0
votes

I have a sample input file as below which contains a sequence number, name, medicine, gender, amount spent. My requirement is to get the total amount spent on each medicine. I have written a Mapreduce program and ran it in my local machine under a Single Node cluster with Hadoop and other necessary packages installed.

  1. Irma Ellison,avil,female,872
  2. Hilary Bush,avil,male,999
  3. Ahmed Mejia,paracetamol,female,654
  4. Grace Boone,metacin,female,918
  5. Hayes Ortiz,paracetamol,male,734
  6. Lani Matthews,paracetamol,female,836
  7. Cathleen Stewart,paracetamol,male,178
  8. Jonas Boone,metacin,female,649
  9. Desiree Pearson,avil,male,439
  10. Britanney Sullivan,metacin,female,659

for the above input i am expecting the output as below.

avil    2310  
metacin 2226  
paracetamol 2402

When I declare my reducer class as
public class VisReducer extends Reducer < Text, IntWritable, Text, IntWritable > . I am getting my expected output and everything looks good.

But mistakenly I have changed my reducer class declaration as
public class VisReducer extends Reducer< Text, Iterable< IntWritable >, Text, IntWritable > . The output seems to be just a Mapper output and looks like for some reason, reduce method in the Reduceer class has not run.
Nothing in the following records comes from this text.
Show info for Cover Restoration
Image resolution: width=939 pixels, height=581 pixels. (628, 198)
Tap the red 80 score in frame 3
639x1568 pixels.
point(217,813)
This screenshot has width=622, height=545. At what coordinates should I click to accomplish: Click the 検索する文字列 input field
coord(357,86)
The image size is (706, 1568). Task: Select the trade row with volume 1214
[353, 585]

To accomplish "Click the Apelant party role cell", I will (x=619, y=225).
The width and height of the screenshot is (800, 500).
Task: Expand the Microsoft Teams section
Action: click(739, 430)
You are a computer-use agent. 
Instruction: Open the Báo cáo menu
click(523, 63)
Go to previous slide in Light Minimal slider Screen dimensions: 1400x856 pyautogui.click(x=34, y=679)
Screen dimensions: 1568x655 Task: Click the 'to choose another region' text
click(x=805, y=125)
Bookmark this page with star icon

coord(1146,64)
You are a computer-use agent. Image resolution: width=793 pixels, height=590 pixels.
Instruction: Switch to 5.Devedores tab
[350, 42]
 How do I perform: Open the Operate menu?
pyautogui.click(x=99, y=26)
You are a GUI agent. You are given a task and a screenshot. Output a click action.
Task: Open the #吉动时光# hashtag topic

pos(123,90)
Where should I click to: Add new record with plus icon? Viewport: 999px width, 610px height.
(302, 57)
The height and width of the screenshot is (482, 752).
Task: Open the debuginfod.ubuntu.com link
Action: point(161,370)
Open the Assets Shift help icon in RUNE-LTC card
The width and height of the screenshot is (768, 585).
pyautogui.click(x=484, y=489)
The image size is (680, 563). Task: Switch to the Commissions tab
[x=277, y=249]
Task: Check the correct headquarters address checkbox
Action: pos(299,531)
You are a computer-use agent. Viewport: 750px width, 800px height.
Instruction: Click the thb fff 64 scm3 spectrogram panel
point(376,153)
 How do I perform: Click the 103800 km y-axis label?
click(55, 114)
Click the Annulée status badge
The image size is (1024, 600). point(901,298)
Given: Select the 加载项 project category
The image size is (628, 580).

I have added a System.out.println() in reduce method, and checked the logs and could not see what I printed, Whereas in the first case, I can see the output. nI am not able to understand what is causing the issue.

Can someone help me to understand what exactly is happening.

Output in my second case.

avil    439  
avil    999  
avil    872  
metacin 659  
metacin 649  
metacin 918  
paracetamol 178  
paracetamol 836  
paracetamol 734  
paracetamol 654  

It might be a very basic question as i am just starting my hadoop learning and could not find any relevant quetions online.

2
Post your driver code. - Ravindra babu

2 Answers

0
votes

You will get desired output when you declare Reducer as per specification

Visit Apache documentation page on Reducer, Reducer contain four parameters

org.apache.hadoop.mapreduce

Class Reducer<KEYIN,VALUEIN,KEYOUT,VALUEOUT>

KEYIN    - the input key  
VALUEIN  - the input value 
KEYOUT   - the output key type
VALUEOUT - the output value 

From your example:

public class VisReducer extends Reducer < Text, IntWritable, Text, IntWritable >


KEYIN     - Text  
VALUEIN   - IntWritable
KEYOUT    - Text
VALUEOUT  - IntWritable 

If you pass input key as Text, input value as IntWritable to Reducer, it will generate output key as Text and output value as IntWritable

0
votes

After all mappers completes it work they give the out put as key,value pairs. for ex: lets assume 2 mappers in ur case the mappers output is

mapper1 o/p

key1,value1 key2,value1

mapper2 o/p

key1,value2 key3,value1 key2,value2

And then Reducer class will be called. The Reducer class have 3 phases.

1.Shuffle: The Reducer copies the sorted output from each Mapper using HTTP across the network. here the shuffed temp o/p is

key1,value1 key2,value1 key1,value2 key3,value1 key2,value2

2.Sort: The framework merge sorts Reducer inputs by keys (since different Mappers may have output the same key).

here the sorted temp o/p is

key1,value1 key1,value2 key2,value1 key2,value2 key3,value1

3.Reduce: In this phase the reduce(Object, Iterable, org.apache.hadoop.mapreduce.Reducer.Context) method is called for each in the sorted inputs. here the actual reduce method that works on the mapper o/p it takes the input as

key1,<value1,value2> key2,<value1,value2> key3,<value1>

The Reducer class declaration and the reduce method in side the Reducer class will be different. As the input parameters for a Reducer class will be the output parameters of Mapper class(maximum cases) and the reduce method parameters will be (Object, Iterable,org.apache.hadoop.mapreduce.Reducer.Context).